The effect of the grammar in the Web Speech API

3.2k views Asked by At

In examples for the Web Speech API, a grammar is always specified. For example, in MDN's colour change example, the grammar is:

#JSGF V1.0;
grammar colors;
public <color> = aqua | azure | beige | bisque | black | blue | brown | chocolate | coral | crimson | cyan | fuchsia | ghostwhite | gold | goldenrod | gray | green | indigo | ivory | khaki | lavender | lime | linen | magenta | maroon | moccasin | navy | olive | orange | orchid | peru | pink | plum | purple | red | salmon | sienna | silver | snow | tan | teal | thistle | tomato | turquoise | violet | white | yellow ;

However, in actually using the API (on Chrome 54.0.2840.71), the result function:

  1. Sometimes returns strings that do not fit the supplied grammar
  2. Does not provide the parse tree that describes the speech

What then does the grammar actually do?
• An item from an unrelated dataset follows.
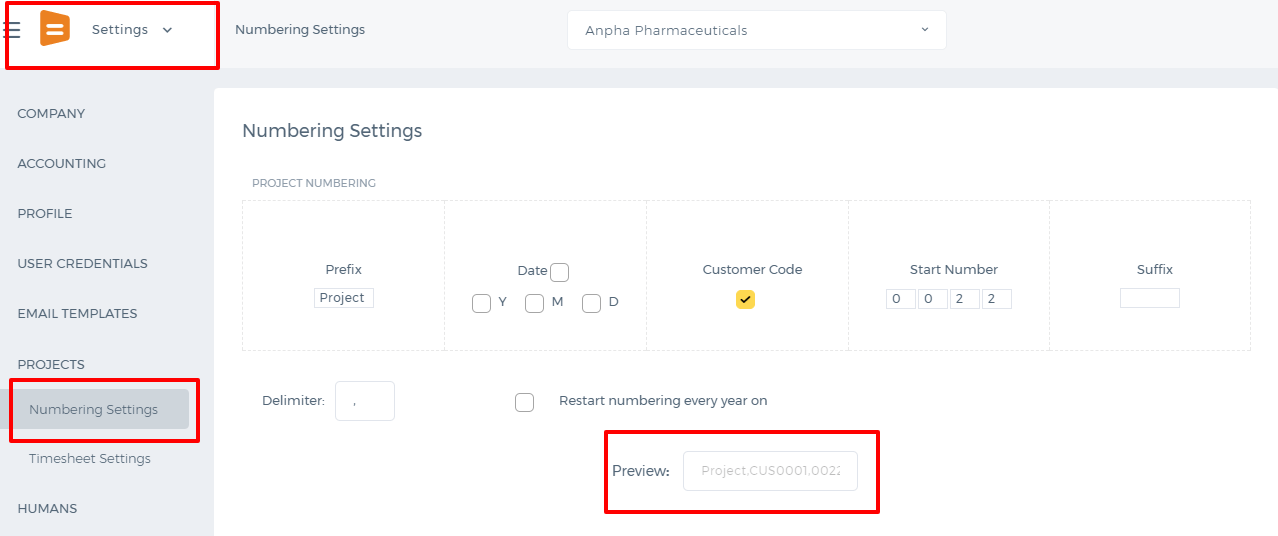
Task: Click the orange app logo icon
Action: click(x=55, y=28)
How can I get either of these behaviours (restricting to the grammar and seeing the parse tree)?


There are 2 answers

jbflow On

I know this is an old question, but I'm going through a few similar ones to this as it's something I've been trying to figure out myself recently, and I have a solution. The grammar doesn't seem to work, at least not reliably or as expected.
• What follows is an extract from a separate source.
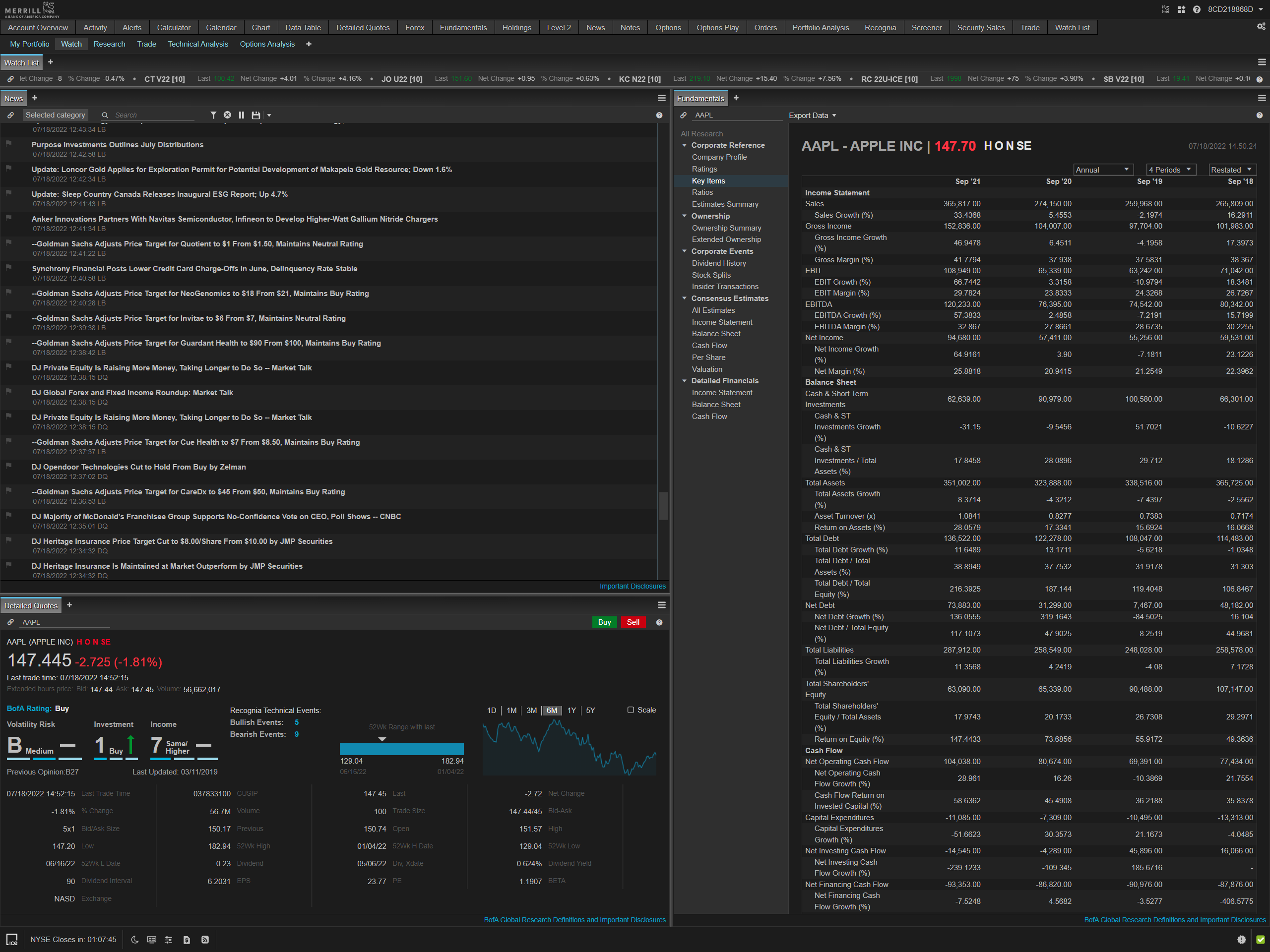
Task: Open the News panel hamburger menu
Action: pos(661,98)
As a solution, I've written a function that goes some way toward solving the issue. Supply it with the event.results from the SpeecRecognition.onresult callback, and make sure maxAlternatives is set to something like 10. Also supply a list of phrases. It will return the first transcription it finds containing one of the phrases, otherwise it just returns the transcript with the highest confidence.
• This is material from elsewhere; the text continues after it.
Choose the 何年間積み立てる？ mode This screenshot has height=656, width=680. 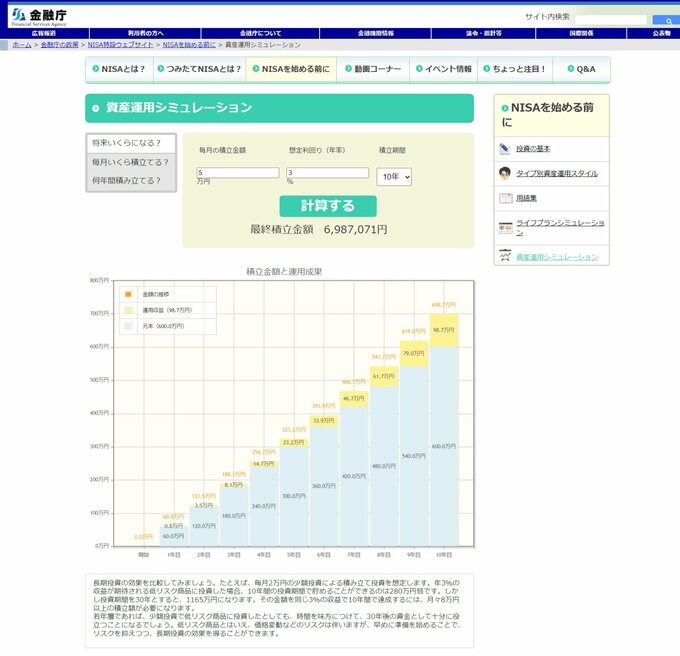click(130, 181)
function ExtractTranscript(phrases, results) {
  // Loop through the alternatives to check if any of our hot phrases are contained in them.
  for (let result in results[0]) {
    if (new RegExp(phrases.join("|")).test(results[0][result].transcript)) {
      return results[0][result].transcript; // Return them if they are
  return results[0][0].transcript; // Otherwise return the highest confidence

There are probably was of improving upon this solution for long transcripts etc, but it works for my situation for short command like phrases. Hopefully it helps someone else out too.